TO THE EDITOR:

Tisagenlecleucel (CTL019; Kymriah) is an anti-CD19 genetically modified autologous T-cell therapy that is approved by the US Food and Drug Administration for treatment of relapsed/refractory pediatric and young adult B-cell acute lymphocytic leukemia (ALL) and adult diffuse large B-cell lymphoma (DLBCL).1,2  Before commercially manufactured CTL019 products can be labeled as tisagenlecleucel and released for administration to patients, a cryopreserved sentinel vial of manufactured cell product is thawed and tested for viability, using either Trypan blue exclusion or dual-fluorescence automated cell counting. For commercially manufactured CTL019, the viability specification for release of manufactured cells is at least 80% viability. In our and others’ experience, there is a proportion of CTL019 products that have viabilities lower than 80%. In the United States, CTL019 products with less than 80% viability currently require that patients enroll in an expanded access program or a single-patient Investigational New Drug application to receive their “out of specification” chimeric antigen receptor (CAR) T cell product. Because the initial clinical trials of CTL019 set the viability specification for CTL019 product release at 70% or more viable cells, we aimed to assess whether there were differences in clinical outcomes (complete response [CR] rate, peak in vivo CTL019 expansion, progression-free survival [PFS], overall survival [OS]) between patients who received CTL019 products with viabilities lower than 80% vs 80% or higher.

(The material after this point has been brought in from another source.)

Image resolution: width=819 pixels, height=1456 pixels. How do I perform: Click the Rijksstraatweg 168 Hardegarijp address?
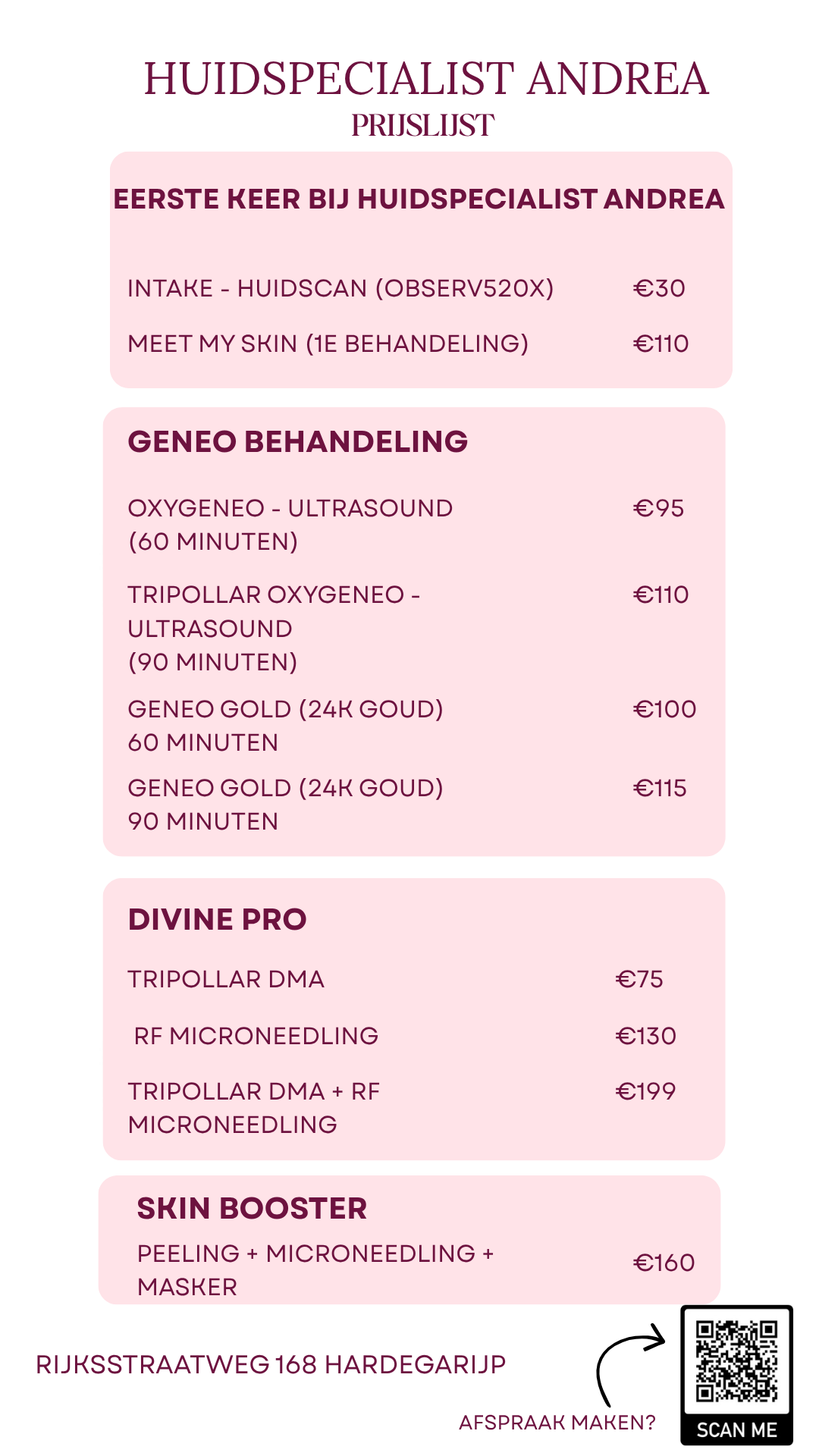tap(271, 1365)
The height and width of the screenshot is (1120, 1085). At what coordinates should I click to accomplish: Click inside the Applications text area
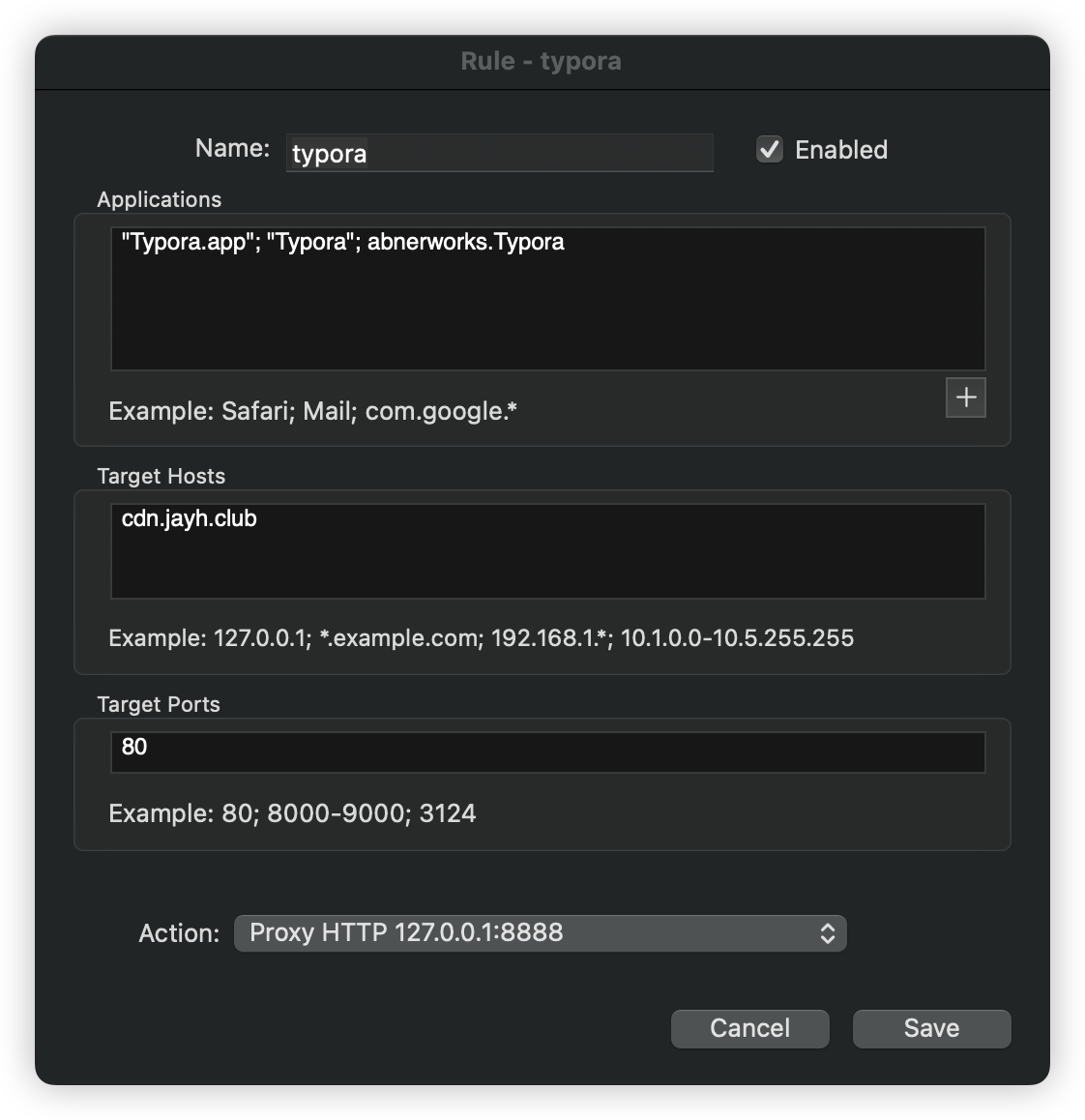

Data used in the current analyses include 123 relapsed/refractory pediatric patients with ALL treated at the Children’s Hospital of Philadelphia who were evaluable for response (NCT01626495 and NCT02906371); PFS and OS outcomes were also available for 62 patients on NCT01626495.3  Data from a clinical trial of 25 patients with relapsed/refractory DLBCL treated at the University of Pennsylvania (NCT02030834) were also analyzed.4  CTL019 was manufactured at the University of Pennsylvania. P < .05 was considered statistically significant.

For patients with ALL, the median product viability was 89.3% (range, 56.0%-98.4%); 15 (12%) of 123 products had less than 80% viability, with a median viability of 77.0% (range, 56.0%-79.8%). For patients with DLBCL, the median product viability was 88.6% (range, 73.7%-96%); 4 (16%) of 25 products had less than 80% viability, with a median viability of 75.1% (range, 73.7%-79.9%; Figure 1).

Figure 1.

Distribution of product viability and complete responses. (A) ALL. (B) DLBCL.

Figure 1.

Distribution of product viability and complete responses. (A) ALL. (B) DLBCL.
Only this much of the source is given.